According to Morris Cohen, a professor of operations and information management at Wharton, “The impact of construction is direct, immediate and observable,” whereas any indirect benefits “could take a long time to be realized.” Furthermore, “it is difficult to attribute benefits such as increased economic activity to infrastructure. There are many factors that go into decisions to invest or to grow businesses, which would be a source of benefit. Infrastructure is only one of them.”

Trying to put a specific number on the impact of a high-speed rail would be a nearly impossible task, Cohen notes. Still, he adds, “I am sure this project will create long-term economic benefits. The question, of course, is, ‘Do these benefits justify the cost?'”

That long-term unpredictability is certainly problematic, especially as Amtrak tries to lobby lawmakers to cough up $151 billion during a time of persistent recession. Both Yaro and Taylor say the Northeast Corridor project would not only benefit from, but very likely will need, some kind of contribution from the private sector. Moving forward, for instance, they can foresee a time when private carriers in the mold of Virgin Airlines might share rail space with Amtrak, thereby increasing the frequency of service and creating new competitive dynamics that could bring fares down.

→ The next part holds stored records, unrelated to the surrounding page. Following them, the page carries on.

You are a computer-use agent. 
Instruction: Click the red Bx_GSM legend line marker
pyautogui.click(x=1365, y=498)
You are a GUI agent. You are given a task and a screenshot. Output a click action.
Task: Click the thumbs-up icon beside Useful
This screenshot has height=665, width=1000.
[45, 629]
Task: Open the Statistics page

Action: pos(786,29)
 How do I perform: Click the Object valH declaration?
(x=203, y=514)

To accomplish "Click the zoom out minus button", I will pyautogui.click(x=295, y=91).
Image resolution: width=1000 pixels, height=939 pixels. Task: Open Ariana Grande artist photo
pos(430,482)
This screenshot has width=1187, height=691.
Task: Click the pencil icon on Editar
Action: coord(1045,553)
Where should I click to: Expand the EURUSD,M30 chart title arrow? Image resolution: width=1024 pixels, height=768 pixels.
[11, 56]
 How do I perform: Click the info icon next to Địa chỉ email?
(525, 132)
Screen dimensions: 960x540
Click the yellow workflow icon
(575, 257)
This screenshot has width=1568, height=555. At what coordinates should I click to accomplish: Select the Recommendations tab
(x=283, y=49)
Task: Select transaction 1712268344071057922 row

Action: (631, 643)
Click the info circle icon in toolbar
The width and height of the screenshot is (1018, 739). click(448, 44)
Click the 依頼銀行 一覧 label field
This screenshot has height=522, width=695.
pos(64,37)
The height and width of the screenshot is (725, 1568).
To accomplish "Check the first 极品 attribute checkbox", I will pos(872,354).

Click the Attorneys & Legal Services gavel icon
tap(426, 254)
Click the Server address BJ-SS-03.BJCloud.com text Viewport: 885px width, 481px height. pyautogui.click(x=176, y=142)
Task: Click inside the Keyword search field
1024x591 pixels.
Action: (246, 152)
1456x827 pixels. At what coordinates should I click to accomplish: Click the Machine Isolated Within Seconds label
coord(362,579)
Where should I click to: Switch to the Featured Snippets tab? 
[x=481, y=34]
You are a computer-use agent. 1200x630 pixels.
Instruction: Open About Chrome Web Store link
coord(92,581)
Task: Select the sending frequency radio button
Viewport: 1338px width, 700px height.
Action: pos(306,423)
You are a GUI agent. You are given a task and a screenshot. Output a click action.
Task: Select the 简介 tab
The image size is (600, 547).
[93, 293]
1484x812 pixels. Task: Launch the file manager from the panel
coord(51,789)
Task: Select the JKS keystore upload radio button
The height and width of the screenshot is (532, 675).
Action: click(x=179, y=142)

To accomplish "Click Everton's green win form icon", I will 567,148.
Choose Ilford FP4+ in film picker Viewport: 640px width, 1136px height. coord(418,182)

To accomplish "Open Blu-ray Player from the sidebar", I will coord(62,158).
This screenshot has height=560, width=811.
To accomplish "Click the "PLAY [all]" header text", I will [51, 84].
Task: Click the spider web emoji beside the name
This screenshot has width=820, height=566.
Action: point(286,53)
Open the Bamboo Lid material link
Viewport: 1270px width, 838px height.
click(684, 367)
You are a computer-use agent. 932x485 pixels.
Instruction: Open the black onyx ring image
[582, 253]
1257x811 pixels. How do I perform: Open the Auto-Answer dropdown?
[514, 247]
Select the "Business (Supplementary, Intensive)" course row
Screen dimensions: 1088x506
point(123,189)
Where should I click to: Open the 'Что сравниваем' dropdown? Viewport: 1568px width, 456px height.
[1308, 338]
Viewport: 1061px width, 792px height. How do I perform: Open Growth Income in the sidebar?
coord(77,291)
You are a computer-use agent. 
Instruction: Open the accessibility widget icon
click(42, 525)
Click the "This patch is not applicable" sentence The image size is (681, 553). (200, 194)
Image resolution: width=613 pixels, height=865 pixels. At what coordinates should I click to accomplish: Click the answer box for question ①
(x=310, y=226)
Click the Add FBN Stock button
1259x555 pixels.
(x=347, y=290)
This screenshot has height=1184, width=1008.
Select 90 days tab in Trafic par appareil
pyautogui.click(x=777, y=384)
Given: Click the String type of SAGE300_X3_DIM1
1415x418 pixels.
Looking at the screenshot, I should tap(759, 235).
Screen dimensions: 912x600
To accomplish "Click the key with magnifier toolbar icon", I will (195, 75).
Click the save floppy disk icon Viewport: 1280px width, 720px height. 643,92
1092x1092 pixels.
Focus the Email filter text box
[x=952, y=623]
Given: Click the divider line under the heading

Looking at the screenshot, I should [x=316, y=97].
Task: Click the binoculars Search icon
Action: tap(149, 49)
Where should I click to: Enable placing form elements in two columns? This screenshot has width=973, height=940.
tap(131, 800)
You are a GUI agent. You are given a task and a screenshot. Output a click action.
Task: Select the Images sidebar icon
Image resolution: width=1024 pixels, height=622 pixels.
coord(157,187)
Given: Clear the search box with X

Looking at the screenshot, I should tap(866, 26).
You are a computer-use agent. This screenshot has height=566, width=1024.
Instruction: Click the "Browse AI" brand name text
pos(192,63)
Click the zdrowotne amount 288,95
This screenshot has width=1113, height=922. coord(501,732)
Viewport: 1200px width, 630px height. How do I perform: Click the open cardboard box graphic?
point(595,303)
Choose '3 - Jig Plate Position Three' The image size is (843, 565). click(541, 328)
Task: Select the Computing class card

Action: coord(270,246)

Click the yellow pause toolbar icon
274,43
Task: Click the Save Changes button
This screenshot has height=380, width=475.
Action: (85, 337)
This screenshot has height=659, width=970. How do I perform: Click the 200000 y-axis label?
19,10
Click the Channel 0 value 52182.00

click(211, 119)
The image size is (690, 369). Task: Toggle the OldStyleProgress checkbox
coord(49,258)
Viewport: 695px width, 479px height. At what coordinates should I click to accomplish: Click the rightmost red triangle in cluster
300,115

But Yaro says he is convinced that the project is both worthwhile and reasonable. “It’s a lot of money, yes, but the Northeast has a $2.6 trillion economy. It would be the fifth or sixth largest economy in the world if it were its own country. And we have this problem right now, which is that the corridor is basically full. So this is really about capacity.” He notes that the existing Amtrak lines, which share space with regional rail systems such as Philadelphia’s SEPTA and New Jersey Transit, are running near full capacity. Airports in Boston, New York and Philadelphia are regularly backed up, and Interstate 95 is gridlocked in most major cities during working hours.

Given the available options, then, building a new rail network, even at a cost of $151 billion, could rightly be called the most practical solution of them all. Yaro points out that it was this kind of dynamic that gave the California project proposal its winning edge. “One of the strong arguments that both [former California governor Arnold Schwarzenegger and current governor Brown] have made effectively is that although [a high-speed rail project] is expensive, the roadway and airport expansion alternatives would cost even more,” he says.

Still, Allen has his doubts that the Amtrak proposal will gain needed traction among citizens who will likely be blinded by the price tag. “Look, I would use it,” he says. “When I go to Washington, I don’t fly — I always take the train. I don’t drive in the Corridor unless I’m on a leisure trip, and I’m a big advocate for high-speed rail. But I just don’t think the guy on the street is going to buy into this. If we could wave a magic wand and a new system would instantly appear, people would flock to it. But getting there is going to be a huge battle. You have to convince people it’s worthwhile to spend all this money, and that won’t be easy.”